A review of the ArcFlash Labs GR-1, an electromagnetic Gauss weapon that first surfaced online last year, has been released.
Small weapons expert Ian McCollum, who works for Armament Research Services and runs the “Forgotten Weapons” website, conducted the review. In the recently released review, he takes us through the features of the Gauss weapon.
The GR-1 was first offered for pre-sale in 2021 at the cost of $3,375. The weapon uses electrified coils to create a magnetic field that propels ferromagnetic or iron-rich metal slugs at speeds of up to 75 meters per second (240 feet per second). The GR-1 gets its ammunition from a magazine that can hold up to 10 slugs.
The GR-1 features an “advanced capacitor charging system” that allows the weapon to quickly charge the coils, allowing it to fire every three seconds. In addition, users can pre-charge the weapon’s coils in time, thanks to its trigger mechanism.
The rifle’s stock, magazines, and battery holder are all 3D-printed, while other parts seem to be bolted on acrylic. A small LCD monitor shows the weapon’s battery charge, capacitor charge, coil temperature, and “post-shot diagnostics.” This Gauss rifle review focuses on the weapon’s design, characteristics, and applications. Several parts of the video illustrate how to load magazines, change and charge the GR-1’s batteries, and vary the coils’ desired energy.
A built-in flashlight, a green aiming laser, and a sliding rear stock are also some of the rifle’s notable features. In addition, by pulling a lock ring on the top of the rifle, the rear component of the rifle may be expanded or reduced, influencing the size of the receiver and thus the length of the magazine loaded.
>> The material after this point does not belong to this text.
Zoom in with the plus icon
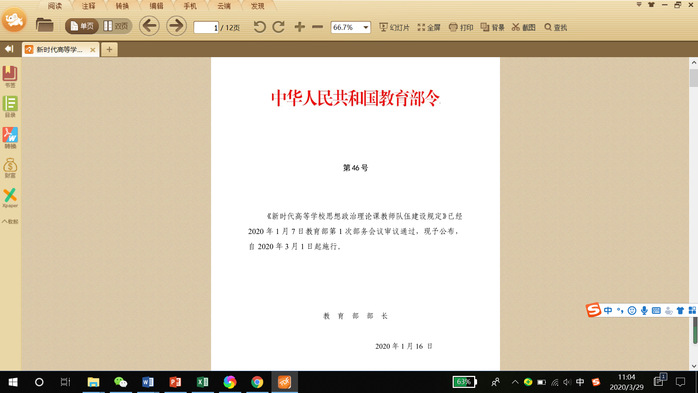The height and width of the screenshot is (393, 698). pos(300,27)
The video also goes over some of the Gauss rifle’s unique safety mechanisms, such as guaranteeing safe battery removal when not in use. In addition, due to the magnetic charge produced by the GR-1’s coils, the rifle should not be used within 50 feet of anyone wearing a pacemaker or other similarly sensitive medical equipment.
IIn addition, McCollum shot the GR-1 at various energy levels. The Gauss weapon is exceedingly quiet when shooting, producing just a little mechanical ‘click’ every time a bullet is shot.
The GR-1 misfires a few times during the video, leading McCollum to tilt the rifle forward to allow the unfired round to fall out of the barrel. This is most likely due to feeding issues that occur when the rifle’s magazine is pretty much empty, according to McCollum.
McCollum points out that a round in the video shattered the wooden stand holding up the targets, indicating how the GR-1 may do considerable damage.
“This is a serious weapon,” McCollum says. “Yes, in terms of energy numbers, the muzzle energy is wimpy compared to a firearm, but this is absolutely potentially lethal, so it does need to be treated with the respect that one accords a proper firearm,” he says.
“That being said,” McCollum adds, “it is also super fun.”
Forgotten Weapons’ review demonstrates that the Gauss rifle is a lethal weapon despite some skepticism at first. Furthermore, the video confirms that the GR-1 is still a prototype far from a standard mass production item.
Even so, for $3,375, the GR-1 would be a great conversation stopper at the range.